Por William Pedreira
Da CUT



A Fetraf-CUT (Federação Nacional dos Trabalhadores e Trabalhadoras na Agricultura Familiar) prepara para o dia 27 de fevereiro uma grande mobilização que abrangerá diversas regiões do País.

Este será o primeiro ato da 10ª Jornada de Lutas da Agricultura Familiar organizado todos os anos pela entidade.

Na pauta de reivindicações, dois pontos centrais: a ampliação da licença-maternidade de 120 para 180 dias, assim como já é garantido ao funcionalismo público; e melhorias no atendimento previdenciário.

De acordo com Marcos Rochinski, coordenador-geral da Fetraf, persiste nos dias de hoje o preconceito contra os agricultores e as agricultoras familiares. “Algumas agência do INSS (Instituto Nacional do Seguro Social) não reconhecem a realidade do campo, prestando atendimentos inadequados às nossas entidades”, ressaltou.

Em Brasília, a entidade será recebida pelo ministro da Secretaria-Geral da Presidência, Gilberto Carvalho e pelo ministro da Previdência Social, Garibaldi Alves Filho. “Vamos entregar formalmente a nossa pauta da Jornada e iniciar a negociação com o governo buscando assegurar todos os nossos direitos e conquistas no âmbito da Previdência Social”, acrescenta Rochinski.

A pauta nacional dos agricultores e agricultoras familiares foi construída a partir de um conjunto de sugestões trabalhadas em cada estado e região. Rochinski informa que nos meses de março e abril haverá o desdobramento das negociações nos diferentes ministérios (Desenvolvimento Agrário, Desenvolvimento Social, Integração, Meio Ambiente).

Agricultura Familiar em destaque- a partir de uma campanha dos movimentos sociais iniciada em 2008 com o apoio de cerca de 350 organizações em mais de 60 países, a Assembleia Geral das Nações Unidas declarou 2014 como o Ano Internacional da Agricultura Familiar. Para Rochinski, é o reconhecimento da importância da agricultura familiar, que passa a exercer um papel de destaque dentro da Organização das Nações Unidas (ONU).
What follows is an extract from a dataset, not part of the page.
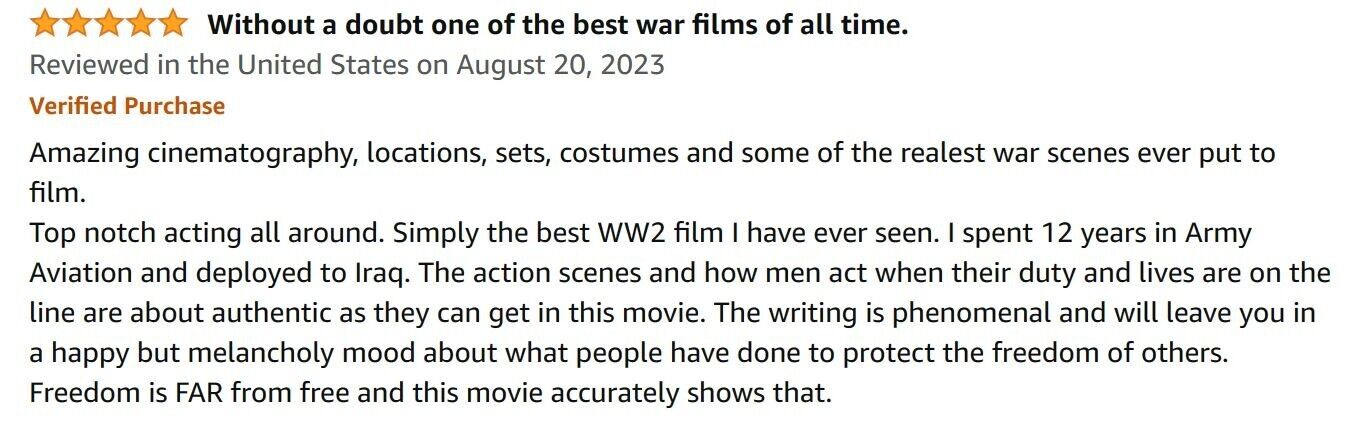Click 'Amazing cinematography' at review start

pos(193,154)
“Com isso, as Nações Unidas demonstram de fato a preocupação com a produção dos alimentos. A agricultura familiar é o único modelo capaz de gerar e distribuir renda, de produzir alimentos com a preservação ambiental, de garantir o desenvolvimento sustentável. Vamos cobrar do governo federal que não basta fazer ações com as organizações e ministérios que temos afinidade, mas será a oportunidade de dialogar com a sociedade e possibilitar que todos possam conhecer o significado do viver na agricultura familiar”, assinalou o dirigente.